• Requirement
Write out the entries once more, exactly as they appear.

§ §

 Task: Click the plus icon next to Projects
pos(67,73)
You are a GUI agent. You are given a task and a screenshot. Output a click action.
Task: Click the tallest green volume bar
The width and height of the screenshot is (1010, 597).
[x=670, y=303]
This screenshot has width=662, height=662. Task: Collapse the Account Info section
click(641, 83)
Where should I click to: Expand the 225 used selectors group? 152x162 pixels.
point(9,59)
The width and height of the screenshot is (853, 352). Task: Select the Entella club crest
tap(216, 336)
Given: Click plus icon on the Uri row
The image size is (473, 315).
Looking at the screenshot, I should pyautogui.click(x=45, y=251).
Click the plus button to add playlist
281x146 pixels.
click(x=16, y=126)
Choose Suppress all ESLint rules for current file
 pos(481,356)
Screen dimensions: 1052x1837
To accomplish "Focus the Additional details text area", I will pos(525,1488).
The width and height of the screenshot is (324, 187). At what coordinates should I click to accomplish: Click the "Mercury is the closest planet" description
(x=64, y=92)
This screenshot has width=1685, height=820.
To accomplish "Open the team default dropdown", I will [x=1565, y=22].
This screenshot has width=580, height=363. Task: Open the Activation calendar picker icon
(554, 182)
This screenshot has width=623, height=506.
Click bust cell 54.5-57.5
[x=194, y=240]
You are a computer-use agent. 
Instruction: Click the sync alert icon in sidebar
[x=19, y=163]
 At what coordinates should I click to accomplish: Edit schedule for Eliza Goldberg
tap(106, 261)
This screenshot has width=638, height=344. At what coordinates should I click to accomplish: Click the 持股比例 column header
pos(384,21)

§ §

• Solution to this task
 Task: Click the plus icon next to Projects
pos(67,73)
You are a GUI agent. You are given a task and a screenshot. Output a click action.
Task: Click the tallest green volume bar
The width and height of the screenshot is (1010, 597).
[x=670, y=303]
This screenshot has width=662, height=662. Task: Collapse the Account Info section
click(641, 83)
Where should I click to: Expand the 225 used selectors group? 152x162 pixels.
point(9,59)
The width and height of the screenshot is (853, 352). Task: Select the Entella club crest
tap(216, 336)
Given: Click plus icon on the Uri row
The image size is (473, 315).
Looking at the screenshot, I should pyautogui.click(x=45, y=251).
Click the plus button to add playlist
281x146 pixels.
click(x=16, y=126)
Choose Suppress all ESLint rules for current file
 pos(481,356)
Screen dimensions: 1052x1837
To accomplish "Focus the Additional details text area", I will pos(525,1488).
The width and height of the screenshot is (324, 187). At what coordinates should I click to accomplish: Click the "Mercury is the closest planet" description
(x=64, y=92)
This screenshot has width=1685, height=820.
To accomplish "Open the team default dropdown", I will [x=1565, y=22].
This screenshot has width=580, height=363. Task: Open the Activation calendar picker icon
(554, 182)
This screenshot has width=623, height=506.
Click bust cell 54.5-57.5
[x=194, y=240]
You are a computer-use agent. 
Instruction: Click the sync alert icon in sidebar
[x=19, y=163]
 At what coordinates should I click to accomplish: Edit schedule for Eliza Goldberg
tap(106, 261)
This screenshot has width=638, height=344. At what coordinates should I click to accomplish: Click the 持股比例 column header
pos(384,21)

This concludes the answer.